The only time I breathed fresh, clear, outside air, was after dark or before dawn broke. We worked to our own timetable. I had a physiotherapist and an exercise regime, and could walk but sometimes my legs felt as if they were atrophied even though, physically, they were not. There was a wheelchair “just in case”. I was swathed in covering over covering, even on the darkest night of the coldest winter. We lived in a small town and nearly everyone knew about me, and those who came new to the town were soon told, and everyone was studiedly upbeat if they met me, but I know that in my absence they said, “Poor child,” and I can’t blame them. I was a poor child, and now I am a poor adult. There is nothing ennobling about this. At the absolute best there are coping strategies, and even those can be very paltry and bitter.
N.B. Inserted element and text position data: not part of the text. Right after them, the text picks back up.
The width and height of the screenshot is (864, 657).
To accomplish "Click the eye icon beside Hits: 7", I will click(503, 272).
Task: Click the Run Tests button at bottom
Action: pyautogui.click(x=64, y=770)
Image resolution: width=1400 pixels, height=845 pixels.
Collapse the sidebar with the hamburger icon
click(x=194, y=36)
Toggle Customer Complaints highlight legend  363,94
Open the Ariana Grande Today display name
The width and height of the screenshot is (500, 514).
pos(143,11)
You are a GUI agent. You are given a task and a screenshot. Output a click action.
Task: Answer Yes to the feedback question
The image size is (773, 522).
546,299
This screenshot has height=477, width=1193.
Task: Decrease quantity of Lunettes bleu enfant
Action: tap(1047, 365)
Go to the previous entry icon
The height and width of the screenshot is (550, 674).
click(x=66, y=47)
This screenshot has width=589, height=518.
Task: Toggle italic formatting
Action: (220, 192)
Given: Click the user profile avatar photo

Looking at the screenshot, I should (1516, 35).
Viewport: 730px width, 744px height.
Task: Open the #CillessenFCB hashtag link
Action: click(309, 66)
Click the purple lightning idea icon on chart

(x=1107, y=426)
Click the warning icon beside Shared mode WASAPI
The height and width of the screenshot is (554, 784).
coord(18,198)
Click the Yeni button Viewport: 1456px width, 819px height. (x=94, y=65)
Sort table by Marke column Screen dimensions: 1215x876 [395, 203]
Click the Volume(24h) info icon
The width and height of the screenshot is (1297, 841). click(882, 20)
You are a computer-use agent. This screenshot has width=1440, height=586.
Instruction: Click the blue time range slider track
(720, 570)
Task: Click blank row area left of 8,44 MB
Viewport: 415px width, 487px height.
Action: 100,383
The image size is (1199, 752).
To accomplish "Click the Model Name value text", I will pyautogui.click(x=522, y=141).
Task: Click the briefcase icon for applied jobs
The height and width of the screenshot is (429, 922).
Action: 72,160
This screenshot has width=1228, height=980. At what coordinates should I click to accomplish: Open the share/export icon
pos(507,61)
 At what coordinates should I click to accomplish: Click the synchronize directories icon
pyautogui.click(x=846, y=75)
But here’s the thing. Dr Harrisson fled the country a couple of years after my symptoms developed, and though it was rare, I was not the only one, though somehow there was never the community of illness that forms around some conditions. And only last year, reports began to emerge that he had “redeemed himself”, working in a hospital in Brazil during the pandemic. I am now old enough for my access to the internet to be unfettered. More than old enough! And I have discovered that he now feels confident enough to return, if not exactly as a hero, then as a man who has redeemed himself. And I am seeking more information, and I am planning a journey, and it is remarkable what you can buy on the internet.
TWO MONTHS LATER
I have always, as you will have noticed, been too fond of the word irony. But please bear with me when I say it is appropriate now. My condition has reversed! I did not suffer any reaction from going out into the light. It defies medical explanation, but things often do. I could spend all the time I wished in the daylight and the sunlight. But of course I will not. Because the rest of my life will be in a prison cell, for the murder of Dr Andrew Harrisson. On a crowded street, with witnesses, in broad, brilliant daylight.